Yes, I am a Williams. And THAT is an incredibly common surname. But I am an Antony Williams, notice no H in the name, i.e. NOT Anthony. In the field of chemistry there are not many of us around…a couple I know of, but not many overall. Google Scholar does an extremely good job of automatically associating my newly published articles with my Citations profile here: https://scholar.google.com/citations?user=O2L8nh4AAAAJ
The last five articles automatically associated with my profile. I do NOT make any associations manually at this point.
I am assuming that this is done by understanding the type of work I publish on, some of the co-author network maps that have been established as my profile has developed etc. I assume that there approach is very intelligent relative to some of the more commonplace searches that have been implemented….certainly the results are GOOD.
I noticed one disastrous example today when our article “ChemTrove: Enabling a Generic ELN to Support Chemistry Through the Use of Transferable Plug-ins and Online Data Sources” was published on the Journal of Chemical Information and Modeling here. Right there to the left of the abstract is an offer to look at other content by the authors.
Look for related content by the authors on JCIM
I was interested to see what else ACS knew about my content so I clicked on my name…which performed this search: http://pubs.acs.org/action/doSearch?ContribStored=Williams%2C+A and provided me with 96 articles by Andrew Williams (mostly), by Aaron Williams, by Anthony Williams (not me) and Allan Williams (to name a few). Eventually I managed to find 3 that were associated with me by searching the list for Antony Williams but none of those I published as Antony J. Williams were recovered.

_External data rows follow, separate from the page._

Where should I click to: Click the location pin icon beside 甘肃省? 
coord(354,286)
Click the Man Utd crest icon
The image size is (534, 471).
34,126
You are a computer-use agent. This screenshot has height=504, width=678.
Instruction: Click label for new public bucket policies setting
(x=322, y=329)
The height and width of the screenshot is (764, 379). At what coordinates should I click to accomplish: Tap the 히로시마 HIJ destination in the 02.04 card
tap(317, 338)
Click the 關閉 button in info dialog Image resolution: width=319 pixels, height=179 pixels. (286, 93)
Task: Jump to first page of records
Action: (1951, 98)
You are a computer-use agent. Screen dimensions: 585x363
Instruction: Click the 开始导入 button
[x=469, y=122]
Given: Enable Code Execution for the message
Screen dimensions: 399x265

Also, my colleague Valery Tkachenko is listed as an author with a misspelling as Valery Tkachenkov. What is simply inappropriate in my opinion is how the process involved taking the list of our submitted names..copied below directly from the submitted manuscript and changing them to their own interpretation of how we would want to see our names listed.
Aileen E. Day*†, Simon J. Coles‡, Colin L. Bird‡, Jeremy G. Frey‡, Richard J. Whitby‡, Valery E. Tkachenko§, Antony J. Williams§
Names changed from the original manuscript to those produced at submission
Notice that for Aileen and Jeremy the middle initials were expanded, Colin had his middle initial changed from L. to I., Richard, Valery and I had our middle initials dropped and Valery had a v added to his surname. Why not simply copy and paste the names from the manuscript?
I will point out that this is a “Just Accepted” manuscript and likely the changes in names will be caught and edited, especially now I have just pointed them out. “Just accepted” does have some disclaimers:
The disclaimers regarding Just Accepted manuscripts
While they can edit the names to match what we originally provided I don’t think it will fix the issue regarding finding all of my articles on ACS journals as when navigated to one of my other articles here, http://pubs.acs.org/doi/abs/10.1021/es0713072, and did the search from my listed name it found exactly the same 96 hits.
Maybe a thought to use my ORCID profile http://orcid.org/0000-0002-2668-4821 to look for ACS journal articles associated with my name?
Unfortunately the data is already out in the wild as when I claimed the article on Kudos all of the name spelling issues had clearly spilled over via the DOI: https://www.growkudos.com/articles/10.1021%252Fci5005948
Names transferred via DOI to the Grow Kudos Platform
Ah…the things that surprise me….or not.